METAIRIE, La. -- Once again, the New Orleans Saints filled their most pressing need with the highest-rated player on their board Friday night, drafting Nebraska cornerback Stanley Jean-Baptiste in the second round.
Coach Sean Payton acknowledged that cornerback was a position the Saints wanted to address in this year’s draft. And the board matched up well when Jean-Baptiste was still available with the 58th pick.
Payton said the Saints probably would have traded down if Jean-Baptiste didn’t fall to them.
“Stan was someone that was separate from the guys on our board. It ended up being a good fit for us,” Payton said.
Payton said the Saints also discussed the idea of trading up in the second round, despite already giving up their third-rounder to get receiver Brandin Cooks in the first round. Payton didn’t specify whether the move would have been for Jean-Baptiste.
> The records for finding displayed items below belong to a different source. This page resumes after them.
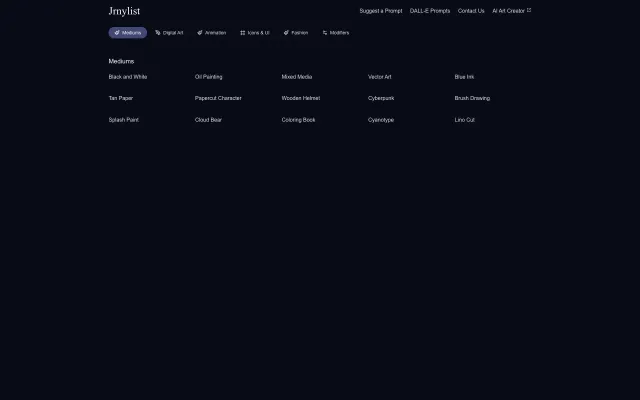Click the Modifiers tab icon
Image resolution: width=640 pixels, height=400 pixels.
[325, 33]
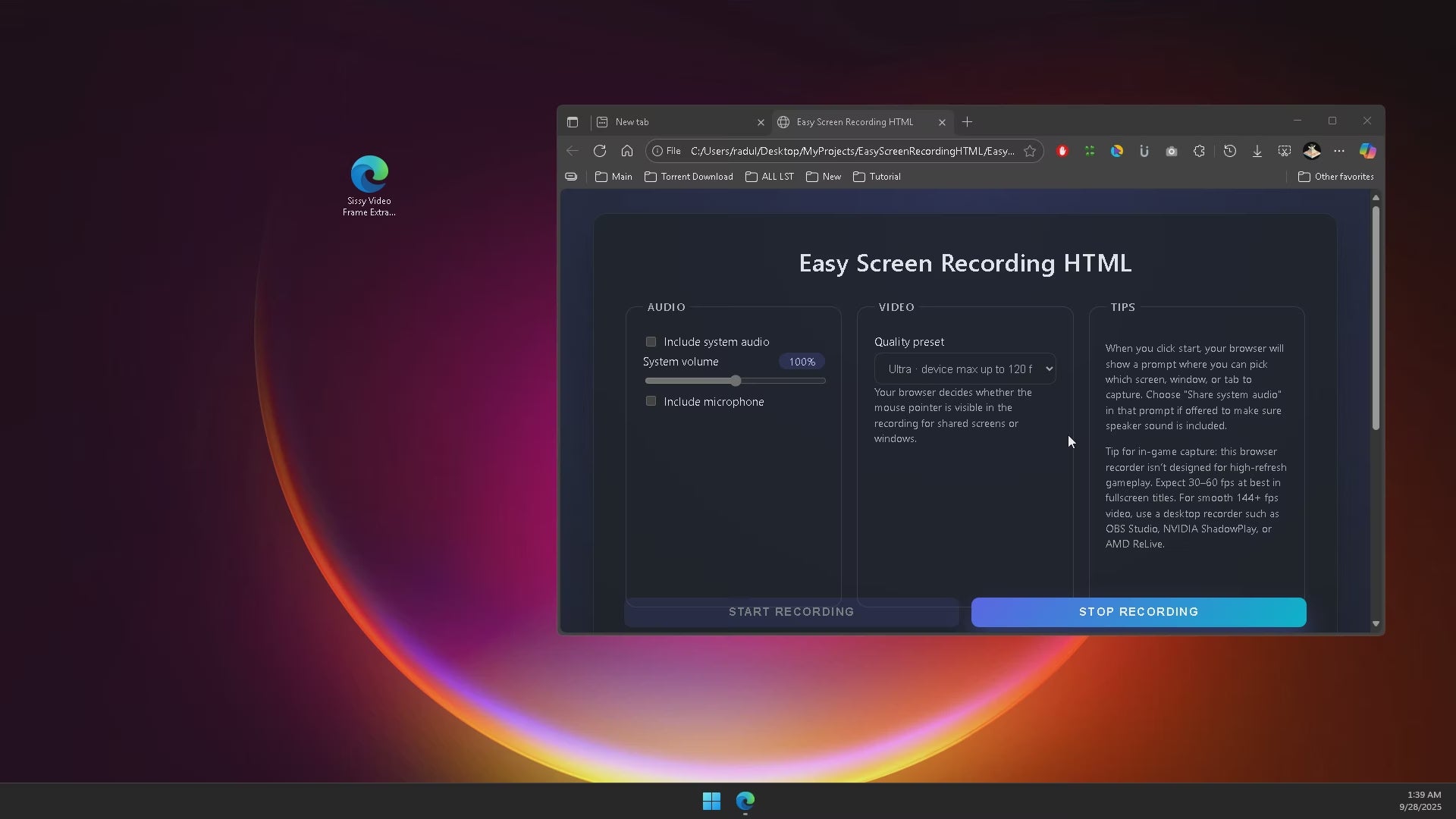Open browser History from toolbar
This screenshot has height=819, width=1456.
click(x=1230, y=152)
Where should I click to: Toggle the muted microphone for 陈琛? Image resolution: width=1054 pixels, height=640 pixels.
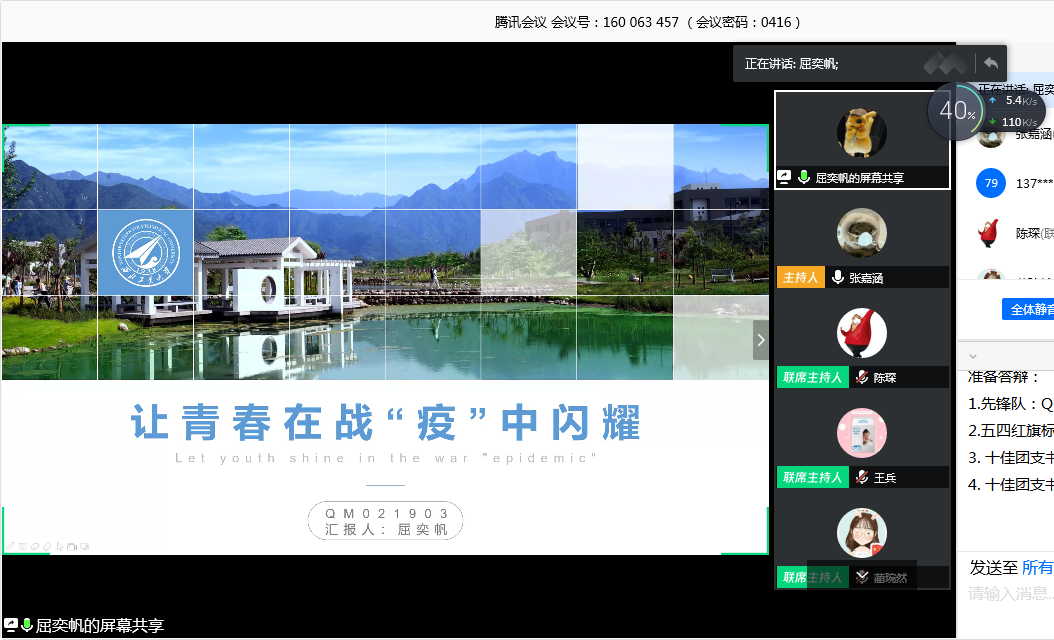pyautogui.click(x=861, y=378)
Hope for running backs? The Saints didn’t have tunnel vision for corners only. In fact, Payton said the Saints even discussed LSU running back Jeremy Hill at one point -- despite being deep at running back already.
Payton brought that up when he was asked about how far the value of running backs seems to have fallen in recent years. The first running back didn’t go until the 54th pick in this year’s draft.
“Look, there will be another Adrian Peterson,” Payton said. “There will be another really good player that will hard to pass up on. So I think it’s just a matter of team’s needs and how they view or grade a player, but I don’t know if it will be a continuing trend. I think there is a feeling that you can find good running backs later in the draft or possibly in free agency, but that doesn't discount the notion of someone being a really unique and rare skill set of being taken still in the first round. I think that really is just how this class was graded.”
In good company: Naturally, Jean-Baptiste said he was excited to join a loaded Saints secondary that includes future Hall of Fame cornerback Champ Bailey and standout players like Jairus Byrd, Keenan Lewis and Kenny Vaccaro.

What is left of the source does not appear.